YOUR OBJECTIVE
For every line in the entries that contains "output", show the whole line.

Collected data
--

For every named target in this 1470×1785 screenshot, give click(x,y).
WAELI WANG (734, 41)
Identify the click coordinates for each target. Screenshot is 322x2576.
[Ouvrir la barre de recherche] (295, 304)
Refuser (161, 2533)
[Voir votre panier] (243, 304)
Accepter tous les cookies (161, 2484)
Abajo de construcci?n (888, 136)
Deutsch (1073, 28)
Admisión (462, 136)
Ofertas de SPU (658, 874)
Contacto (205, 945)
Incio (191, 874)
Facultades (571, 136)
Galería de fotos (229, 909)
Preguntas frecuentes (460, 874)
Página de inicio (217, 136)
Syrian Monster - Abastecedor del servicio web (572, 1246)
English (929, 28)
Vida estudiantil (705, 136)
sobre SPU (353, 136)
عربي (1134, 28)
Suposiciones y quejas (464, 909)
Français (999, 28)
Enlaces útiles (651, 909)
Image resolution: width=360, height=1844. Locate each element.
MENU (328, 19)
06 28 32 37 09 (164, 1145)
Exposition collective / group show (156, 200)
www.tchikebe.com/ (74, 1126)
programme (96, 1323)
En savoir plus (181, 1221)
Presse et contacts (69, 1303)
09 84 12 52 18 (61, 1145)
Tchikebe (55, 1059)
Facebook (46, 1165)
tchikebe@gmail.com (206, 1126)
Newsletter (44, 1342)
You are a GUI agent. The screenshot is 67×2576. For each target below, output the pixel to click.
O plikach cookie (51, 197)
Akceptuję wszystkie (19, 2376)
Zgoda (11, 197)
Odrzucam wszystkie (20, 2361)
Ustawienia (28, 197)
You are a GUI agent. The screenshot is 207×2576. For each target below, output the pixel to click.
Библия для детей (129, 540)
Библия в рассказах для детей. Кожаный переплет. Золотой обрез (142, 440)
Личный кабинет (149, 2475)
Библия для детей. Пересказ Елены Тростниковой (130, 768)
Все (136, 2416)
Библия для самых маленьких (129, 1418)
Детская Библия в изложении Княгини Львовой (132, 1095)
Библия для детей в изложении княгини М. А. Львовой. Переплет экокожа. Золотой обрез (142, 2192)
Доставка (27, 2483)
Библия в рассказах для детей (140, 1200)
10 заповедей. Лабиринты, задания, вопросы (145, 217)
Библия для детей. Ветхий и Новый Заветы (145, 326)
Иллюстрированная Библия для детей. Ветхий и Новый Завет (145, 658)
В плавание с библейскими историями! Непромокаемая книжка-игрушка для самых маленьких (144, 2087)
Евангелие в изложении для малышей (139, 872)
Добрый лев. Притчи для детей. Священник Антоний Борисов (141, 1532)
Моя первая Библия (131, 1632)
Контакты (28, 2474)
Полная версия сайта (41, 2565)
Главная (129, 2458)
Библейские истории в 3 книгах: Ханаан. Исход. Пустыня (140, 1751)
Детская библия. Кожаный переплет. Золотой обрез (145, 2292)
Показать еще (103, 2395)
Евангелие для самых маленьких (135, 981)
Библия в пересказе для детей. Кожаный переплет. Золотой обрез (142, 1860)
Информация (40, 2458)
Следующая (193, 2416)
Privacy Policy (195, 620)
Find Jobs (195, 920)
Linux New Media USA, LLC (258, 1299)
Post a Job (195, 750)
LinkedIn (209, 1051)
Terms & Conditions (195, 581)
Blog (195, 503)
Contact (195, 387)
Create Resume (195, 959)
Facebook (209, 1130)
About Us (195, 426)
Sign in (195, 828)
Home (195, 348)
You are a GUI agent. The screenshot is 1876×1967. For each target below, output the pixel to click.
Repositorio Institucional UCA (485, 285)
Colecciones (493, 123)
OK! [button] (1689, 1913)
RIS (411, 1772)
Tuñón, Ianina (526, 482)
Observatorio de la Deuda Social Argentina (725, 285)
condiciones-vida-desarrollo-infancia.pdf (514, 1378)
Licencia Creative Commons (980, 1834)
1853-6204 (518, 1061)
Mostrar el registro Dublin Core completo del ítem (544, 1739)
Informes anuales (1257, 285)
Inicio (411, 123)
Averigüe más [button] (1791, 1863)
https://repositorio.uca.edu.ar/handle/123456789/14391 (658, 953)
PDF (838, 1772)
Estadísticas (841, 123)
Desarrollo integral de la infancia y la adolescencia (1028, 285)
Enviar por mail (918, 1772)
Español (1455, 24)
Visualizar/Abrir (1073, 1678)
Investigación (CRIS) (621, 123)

--

ANSWER BOX
You are a GUI agent. The screenshot is 67×2576. For each target below, output the pixel to click.
You are a GUI agent. The screenshot is 207×2576. For each target below, output the pixel to click.
You are a GUI agent. The screenshot is 1876×1967. For each target below, output the pixel to click.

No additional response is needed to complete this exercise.